In the entries below, find the line with "Omeka (191, 918)" and print exactly every line from there up to and including the line with "behavioural correction (34, 374)", with no other lines.

Data extracted from a collection
┌──
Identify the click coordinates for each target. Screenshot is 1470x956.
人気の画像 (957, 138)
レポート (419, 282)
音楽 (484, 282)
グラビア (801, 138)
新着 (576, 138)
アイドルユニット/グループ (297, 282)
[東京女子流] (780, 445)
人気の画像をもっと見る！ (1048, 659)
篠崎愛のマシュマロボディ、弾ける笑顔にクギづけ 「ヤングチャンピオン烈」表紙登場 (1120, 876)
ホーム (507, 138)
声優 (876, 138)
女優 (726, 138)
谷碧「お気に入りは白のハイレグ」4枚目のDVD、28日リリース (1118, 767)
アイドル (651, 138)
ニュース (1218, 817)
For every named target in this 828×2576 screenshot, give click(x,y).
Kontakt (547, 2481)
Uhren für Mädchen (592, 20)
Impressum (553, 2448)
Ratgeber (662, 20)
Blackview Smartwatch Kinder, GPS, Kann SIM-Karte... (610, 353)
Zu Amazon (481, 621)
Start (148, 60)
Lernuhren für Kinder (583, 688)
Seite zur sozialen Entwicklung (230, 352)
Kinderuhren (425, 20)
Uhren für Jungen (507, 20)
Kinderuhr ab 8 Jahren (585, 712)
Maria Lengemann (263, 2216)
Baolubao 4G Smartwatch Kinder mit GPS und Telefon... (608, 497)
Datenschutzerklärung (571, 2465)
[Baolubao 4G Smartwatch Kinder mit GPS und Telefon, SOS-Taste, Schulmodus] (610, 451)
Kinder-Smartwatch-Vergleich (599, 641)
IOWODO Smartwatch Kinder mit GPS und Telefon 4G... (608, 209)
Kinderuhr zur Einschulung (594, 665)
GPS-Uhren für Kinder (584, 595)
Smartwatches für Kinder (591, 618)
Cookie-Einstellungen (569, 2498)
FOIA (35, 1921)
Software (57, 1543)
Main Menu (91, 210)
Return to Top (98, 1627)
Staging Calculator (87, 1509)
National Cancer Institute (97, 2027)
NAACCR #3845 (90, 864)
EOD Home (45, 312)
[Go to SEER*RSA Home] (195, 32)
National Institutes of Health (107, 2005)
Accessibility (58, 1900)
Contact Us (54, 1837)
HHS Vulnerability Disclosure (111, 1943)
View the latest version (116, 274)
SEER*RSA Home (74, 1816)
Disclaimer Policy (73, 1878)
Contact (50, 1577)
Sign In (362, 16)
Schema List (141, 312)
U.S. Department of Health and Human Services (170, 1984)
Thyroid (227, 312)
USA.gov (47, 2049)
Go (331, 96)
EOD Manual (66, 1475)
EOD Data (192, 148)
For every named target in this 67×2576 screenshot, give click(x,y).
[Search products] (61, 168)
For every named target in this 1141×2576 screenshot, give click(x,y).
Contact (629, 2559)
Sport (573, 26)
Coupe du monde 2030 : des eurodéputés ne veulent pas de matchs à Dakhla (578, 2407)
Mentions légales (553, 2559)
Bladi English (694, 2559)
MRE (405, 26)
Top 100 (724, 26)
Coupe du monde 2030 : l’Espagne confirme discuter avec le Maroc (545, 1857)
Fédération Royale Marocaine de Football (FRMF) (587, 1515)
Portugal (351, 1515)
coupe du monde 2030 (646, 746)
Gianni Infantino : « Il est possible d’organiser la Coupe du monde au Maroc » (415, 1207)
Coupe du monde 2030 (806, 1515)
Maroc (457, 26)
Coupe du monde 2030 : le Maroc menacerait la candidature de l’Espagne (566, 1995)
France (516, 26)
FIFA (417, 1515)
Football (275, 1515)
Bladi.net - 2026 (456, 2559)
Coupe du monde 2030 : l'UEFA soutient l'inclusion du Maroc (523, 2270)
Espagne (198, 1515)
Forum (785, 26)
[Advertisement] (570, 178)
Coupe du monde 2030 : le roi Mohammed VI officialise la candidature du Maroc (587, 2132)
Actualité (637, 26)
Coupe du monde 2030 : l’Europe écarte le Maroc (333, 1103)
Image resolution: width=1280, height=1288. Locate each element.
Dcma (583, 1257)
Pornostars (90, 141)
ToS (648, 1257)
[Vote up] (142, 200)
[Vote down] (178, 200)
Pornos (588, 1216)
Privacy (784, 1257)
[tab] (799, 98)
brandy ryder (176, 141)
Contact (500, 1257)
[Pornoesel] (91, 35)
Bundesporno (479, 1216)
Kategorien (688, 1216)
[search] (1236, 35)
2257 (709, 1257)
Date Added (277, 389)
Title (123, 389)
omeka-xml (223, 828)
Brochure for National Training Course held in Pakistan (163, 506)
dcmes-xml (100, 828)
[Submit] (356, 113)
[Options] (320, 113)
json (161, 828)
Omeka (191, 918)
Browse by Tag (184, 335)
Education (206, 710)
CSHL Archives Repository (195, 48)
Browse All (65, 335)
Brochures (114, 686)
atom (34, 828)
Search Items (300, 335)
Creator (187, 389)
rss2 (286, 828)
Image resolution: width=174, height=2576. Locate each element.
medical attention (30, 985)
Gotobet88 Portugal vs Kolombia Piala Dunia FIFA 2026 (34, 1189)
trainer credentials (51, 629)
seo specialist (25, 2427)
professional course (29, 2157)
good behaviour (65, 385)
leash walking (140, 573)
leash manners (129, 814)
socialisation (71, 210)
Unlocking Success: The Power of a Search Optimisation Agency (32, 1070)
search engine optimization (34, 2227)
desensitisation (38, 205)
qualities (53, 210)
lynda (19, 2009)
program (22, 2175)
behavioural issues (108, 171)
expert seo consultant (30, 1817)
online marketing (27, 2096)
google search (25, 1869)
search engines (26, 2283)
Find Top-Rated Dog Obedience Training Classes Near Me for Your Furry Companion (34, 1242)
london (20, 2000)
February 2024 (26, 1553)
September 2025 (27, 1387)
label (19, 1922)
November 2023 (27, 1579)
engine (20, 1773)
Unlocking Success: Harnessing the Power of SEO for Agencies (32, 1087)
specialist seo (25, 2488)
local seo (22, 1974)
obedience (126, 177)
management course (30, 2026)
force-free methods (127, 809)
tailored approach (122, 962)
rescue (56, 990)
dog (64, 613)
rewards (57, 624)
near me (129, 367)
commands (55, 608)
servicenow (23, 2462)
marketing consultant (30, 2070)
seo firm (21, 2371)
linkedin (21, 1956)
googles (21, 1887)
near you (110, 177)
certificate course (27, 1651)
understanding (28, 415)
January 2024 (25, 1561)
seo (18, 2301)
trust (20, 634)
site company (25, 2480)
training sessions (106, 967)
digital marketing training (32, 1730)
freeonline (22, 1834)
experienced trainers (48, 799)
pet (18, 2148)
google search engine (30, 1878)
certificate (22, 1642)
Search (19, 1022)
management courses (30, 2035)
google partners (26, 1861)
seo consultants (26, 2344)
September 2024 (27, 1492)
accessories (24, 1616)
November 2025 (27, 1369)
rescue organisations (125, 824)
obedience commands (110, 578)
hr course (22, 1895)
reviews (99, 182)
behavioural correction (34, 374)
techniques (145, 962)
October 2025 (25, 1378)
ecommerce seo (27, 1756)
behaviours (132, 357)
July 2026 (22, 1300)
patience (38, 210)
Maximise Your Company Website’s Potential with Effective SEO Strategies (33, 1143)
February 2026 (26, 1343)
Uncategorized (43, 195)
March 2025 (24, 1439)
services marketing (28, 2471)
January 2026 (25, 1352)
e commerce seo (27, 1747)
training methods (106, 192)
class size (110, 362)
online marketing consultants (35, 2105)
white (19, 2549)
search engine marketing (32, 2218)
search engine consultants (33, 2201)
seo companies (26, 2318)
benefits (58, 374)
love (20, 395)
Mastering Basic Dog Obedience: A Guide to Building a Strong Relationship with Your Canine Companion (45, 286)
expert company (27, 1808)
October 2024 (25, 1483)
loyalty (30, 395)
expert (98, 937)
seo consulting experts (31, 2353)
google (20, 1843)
└──
• [RESULT OF THIS EXERCISE]:
Omeka (191, 918)
Browse by Tag (184, 335)
Education (206, 710)
CSHL Archives Repository (195, 48)
Browse All (65, 335)
Brochures (114, 686)
atom (34, 828)
Search Items (300, 335)
Creator (187, 389)
rss2 (286, 828)
Image resolution: width=174, height=2576. Locate each element.
medical attention (30, 985)
Gotobet88 Portugal vs Kolombia Piala Dunia FIFA 2026 (34, 1189)
trainer credentials (51, 629)
seo specialist (25, 2427)
professional course (29, 2157)
good behaviour (65, 385)
leash walking (140, 573)
leash manners (129, 814)
socialisation (71, 210)
Unlocking Success: The Power of a Search Optimisation Agency (32, 1070)
search engine optimization (34, 2227)
desensitisation (38, 205)
qualities (53, 210)
lynda (19, 2009)
program (22, 2175)
behavioural issues (108, 171)
expert seo consultant (30, 1817)
online marketing (27, 2096)
google search (25, 1869)
search engines (26, 2283)
Find Top-Rated Dog Obedience Training Classes Near Me for Your Furry Companion (34, 1242)
london (20, 2000)
February 2024 (26, 1553)
September 2025 (27, 1387)
label (19, 1922)
November 2023 (27, 1579)
engine (20, 1773)
Unlocking Success: Harnessing the Power of SEO for Agencies (32, 1087)
specialist seo (25, 2488)
local seo (22, 1974)
obedience (126, 177)
management course (30, 2026)
force-free methods (127, 809)
tailored approach (122, 962)
rescue (56, 990)
dog (64, 613)
rewards (57, 624)
near me (129, 367)
commands (55, 608)
servicenow (23, 2462)
marketing consultant (30, 2070)
seo firm (21, 2371)
linkedin (21, 1956)
googles (21, 1887)
near you (110, 177)
certificate course (27, 1651)
understanding (28, 415)
January 2024 (25, 1561)
seo (18, 2301)
trust (20, 634)
site company (25, 2480)
training sessions (106, 967)
digital marketing training (32, 1730)
freeonline (22, 1834)
experienced trainers (48, 799)
pet (18, 2148)
google search engine (30, 1878)
certificate (22, 1642)
Search (19, 1022)
management courses (30, 2035)
google partners (26, 1861)
seo consultants (26, 2344)
September 2024 (27, 1492)
accessories (24, 1616)
November 2025 (27, 1369)
rescue organisations (125, 824)
obedience commands (110, 578)
hr course (22, 1895)
reviews (99, 182)
behavioural correction (34, 374)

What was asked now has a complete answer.